Tony Rockis owed. He’s not talking about money, not in this instance.
It’s time.
“That guy owes me a five-minute conversation. That’s all I’m gonna say. He owes me a five-minute conversation in the very least. He doesn’t owe me anything else than a five-minute conversation.”
Rock is talking about Will Smith and Smith’s instantly infamous slap of Rock’s brother Chris Rock during the Oscars telecast in March.
What is Chris Rock owed, if his younger brother is owed five minutes?
“He owes him a public apology and maybe more,” says Tony Rock, who has dismissed Smith’s posts apologizing to the Academy and, yes, Chris Rock in the aftermath of the incident. Having weighed in on the event, Tony Rock says, “I think they will work it out, somehow, eventually.”
Rock is headlining the Laugh Factory at the Tropicana from Thursday through Sunday. He is one of Chris Rock’s six younger siblings, and the only one besides Chris to work as a comedian.
Soon after the slap, Tony Rock peppered Twitter with angry messages, tweeting within two days that he didn’t accept Smith’s apology. A follower tweeted to Rock, asking how he felt about “the Oscars fiasco.” “Foul,” was the comic’s response. Rock also said “Mama Rock” slapped harder than either Will or Jada Pinkett Smith.
Rock also turned in a hostile performance April 1 at PNC Arena in Raleigh, North Carolina. “If you think you’re gonna walk up on this stage, this ain’t the (expletive) Oscars! If you walk up here, you’re not nominated for (expletive) but these hands!”
Rock says within two hours after the show, the social media video from his set exceeded 2 million views. That’s usually a huge hit for a touring comic, something to be celebrated. Not in this case.
“That was emotion, that was my first set after the incident, so I was still running hot,” Rock says. “I went crazy on stage. By the time I got off the stage and was at the after-party, I saw all those views and thought: ‘This isn’t what I want it to turn into.’ I didn’t want to take away from the comics who are also performing and make that the focal point of why people would come to the show.”
Rock says he mentions the event twice, briefly, in his current set.
Having let go of the immediate anger, Rock says of that night and of Smith, “It’s disrespectful. It’s hurtful. I’m ashamed for you, that you did that on such a stage. You know, this was your grandest stage. You have never been on a higher stage in your career, and this is what you chose to do with your moment? So, shame on you.”

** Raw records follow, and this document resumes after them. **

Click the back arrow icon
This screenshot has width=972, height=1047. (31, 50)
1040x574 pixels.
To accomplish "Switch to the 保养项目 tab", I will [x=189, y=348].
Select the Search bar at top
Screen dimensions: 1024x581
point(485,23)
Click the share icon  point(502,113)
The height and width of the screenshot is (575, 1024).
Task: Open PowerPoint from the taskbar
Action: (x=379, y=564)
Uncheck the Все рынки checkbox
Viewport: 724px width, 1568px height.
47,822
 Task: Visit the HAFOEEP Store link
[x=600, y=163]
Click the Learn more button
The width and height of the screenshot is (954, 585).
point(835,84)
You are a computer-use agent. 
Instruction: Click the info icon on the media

Chris Rock has addressed the incident thoroughly in public, though he has mentioned it only slightly in his act. “I got my hearing back,” was a line from his appearance at the Colosseum in April. And, “It was not as bad as it looked.”
Tony Rock says his brother’s advice has constantly been, “ ‘Keep cool, keep cool,’ and if big bro says to keep cool, you keep cool.”
Tony Rock has plenty of material to employ in his act, outside of that episode. He talks of his 2-year-old son, his first child, who might wind up a comic.
“I see a little bit of me and his uncle in him,” Rock says. “He has the funny gene. With that funny gene comes the mischievous gene. He’ll grab a cookie and run when I say, ‘You can’t have a cookie!’ He’ll throw things out the car window when I tell him not to do it. But that’s all part of the comedic gene in my family.”
It is mentioned that Chris Rock was among the first entertainers of any genre to prohibit cellphone use in his show. Rock has required the phones be “pouched” since his appearance at then-Park Theater in 2017 and at his most recent shows at the Colosseum.
“That is the greatest idea ever in stand-up comedy,” Tony Rock says. “Second only to the microphone.”